Proprio nell'indagine condotta quest'anno, su un campione di 32.389
giovani di età compresa tra 15-19 anni, si è registrato un
calo generalizzato dei consumi, seppur di misura inferiore
rispetto a quello rilevato nel 2008-2010. Le percentuali degli
assuntori, in ordine all'uso dichiarato negli ultimi 12 mesi, hanno
registrato i seguenti dati: eroina 0,6% (0,8% nel 2010), cocaina
2,1% (2,9% nel 2010); cannabis 18,2% (18,5% nel 2010); stimolanti -
amfetamine - ecstasy 1,3% (1,7% nel 2010); allucinogeni 2,3% (2,7%
nel 2010).

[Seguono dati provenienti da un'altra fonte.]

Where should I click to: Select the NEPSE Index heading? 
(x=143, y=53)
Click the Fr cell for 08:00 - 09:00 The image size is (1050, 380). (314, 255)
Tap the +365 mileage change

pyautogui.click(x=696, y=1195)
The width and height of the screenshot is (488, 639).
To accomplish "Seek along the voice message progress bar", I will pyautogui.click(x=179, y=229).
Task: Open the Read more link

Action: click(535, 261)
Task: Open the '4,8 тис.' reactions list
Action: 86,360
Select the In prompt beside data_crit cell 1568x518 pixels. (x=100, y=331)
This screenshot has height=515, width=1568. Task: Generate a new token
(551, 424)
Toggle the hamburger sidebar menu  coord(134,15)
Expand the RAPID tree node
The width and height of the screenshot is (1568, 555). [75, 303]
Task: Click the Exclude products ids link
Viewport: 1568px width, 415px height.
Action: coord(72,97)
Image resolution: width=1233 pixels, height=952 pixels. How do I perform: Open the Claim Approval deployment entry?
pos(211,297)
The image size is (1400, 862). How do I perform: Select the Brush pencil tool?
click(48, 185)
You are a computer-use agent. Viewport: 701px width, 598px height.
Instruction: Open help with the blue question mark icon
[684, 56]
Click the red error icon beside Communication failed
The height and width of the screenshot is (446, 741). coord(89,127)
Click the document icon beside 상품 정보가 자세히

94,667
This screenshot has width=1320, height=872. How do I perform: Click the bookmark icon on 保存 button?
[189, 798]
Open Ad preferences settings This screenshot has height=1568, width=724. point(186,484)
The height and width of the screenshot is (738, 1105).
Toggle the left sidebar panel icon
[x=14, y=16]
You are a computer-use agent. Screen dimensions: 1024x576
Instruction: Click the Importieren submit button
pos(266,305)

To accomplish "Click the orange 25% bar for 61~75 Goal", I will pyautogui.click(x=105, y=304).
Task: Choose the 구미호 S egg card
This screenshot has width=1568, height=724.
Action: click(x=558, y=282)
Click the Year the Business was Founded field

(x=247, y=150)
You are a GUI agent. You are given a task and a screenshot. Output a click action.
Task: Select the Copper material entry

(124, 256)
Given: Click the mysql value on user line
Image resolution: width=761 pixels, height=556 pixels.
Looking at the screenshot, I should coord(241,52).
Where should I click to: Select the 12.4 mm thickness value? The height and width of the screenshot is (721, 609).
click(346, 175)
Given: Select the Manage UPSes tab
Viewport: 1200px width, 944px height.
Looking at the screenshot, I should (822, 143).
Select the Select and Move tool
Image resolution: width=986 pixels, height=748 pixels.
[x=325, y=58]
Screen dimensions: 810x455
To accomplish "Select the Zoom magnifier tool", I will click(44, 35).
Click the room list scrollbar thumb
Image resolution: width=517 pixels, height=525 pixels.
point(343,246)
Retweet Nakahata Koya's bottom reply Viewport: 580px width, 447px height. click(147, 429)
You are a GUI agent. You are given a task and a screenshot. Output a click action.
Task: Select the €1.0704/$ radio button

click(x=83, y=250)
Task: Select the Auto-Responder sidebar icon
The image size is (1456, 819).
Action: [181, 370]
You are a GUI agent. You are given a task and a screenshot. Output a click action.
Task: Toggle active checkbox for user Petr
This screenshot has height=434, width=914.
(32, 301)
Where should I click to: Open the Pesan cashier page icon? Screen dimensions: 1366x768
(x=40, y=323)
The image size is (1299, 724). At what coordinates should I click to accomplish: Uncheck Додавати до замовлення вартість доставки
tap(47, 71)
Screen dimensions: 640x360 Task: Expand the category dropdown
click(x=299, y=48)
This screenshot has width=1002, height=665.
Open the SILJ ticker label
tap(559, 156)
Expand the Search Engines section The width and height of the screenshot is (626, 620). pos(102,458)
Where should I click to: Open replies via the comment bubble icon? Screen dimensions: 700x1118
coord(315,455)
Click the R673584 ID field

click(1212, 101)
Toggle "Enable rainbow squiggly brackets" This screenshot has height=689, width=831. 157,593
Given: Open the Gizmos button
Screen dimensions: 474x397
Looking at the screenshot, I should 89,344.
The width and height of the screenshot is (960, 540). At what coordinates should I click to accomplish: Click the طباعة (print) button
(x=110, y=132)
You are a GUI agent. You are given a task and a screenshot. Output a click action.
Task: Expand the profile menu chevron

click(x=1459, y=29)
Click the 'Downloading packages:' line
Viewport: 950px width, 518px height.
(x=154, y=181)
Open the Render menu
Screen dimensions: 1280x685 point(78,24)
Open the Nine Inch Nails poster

I dati riportati nella relazione riconfermano la
validità delle politiche antidroga, che hanno registrato in
questi ultimi tre anni una riduzione persistente dei consumi di
sostanze stupefacenti e alcoliche (soprattutto nelle giovani
generazioni), una riduzione della mortalità e della diffusione
delle infezioni da HIV ed un contenimento delle epatiti.
Contemporaneamente si è assistito ad un positivo aumento degli
utenti in trattamento, segno questo di una maggiore consapevolezza
della necessità di interrompere il consumo di droghe. Il beneficio
delle azioni di deterrenza e di controllo attivate, si evidenziano
anche nella riduzione dei morti e dei feriti in incidenti stradali
alcol e droga correlati, oltre che alla diminuzione delle
infrazioni per la guida sotto effetto di sostanze stupefacenti e/o
alcol. Anche l'introduzione del drug test dei lavoratori con
mansione a rischio ha rilevato una riduzione dei soggetti risultati
positivi. Un ulteriore segno positivo deriva anche dalla continua
riduzione delle persone ricoverate nei reparti ospedalieri per vari
motivi, sempre droga correlati. Il sistema generale di contrasto al
traffico ed allo spaccio ha fatto registrare, inoltre, la positiva
diminuzione del numero dei detenuti per violazione del DPR 309/90,
e contestualmente l'aumento dei tossicodipendenti usciti dal
carcere in applicazione delle misure alternative.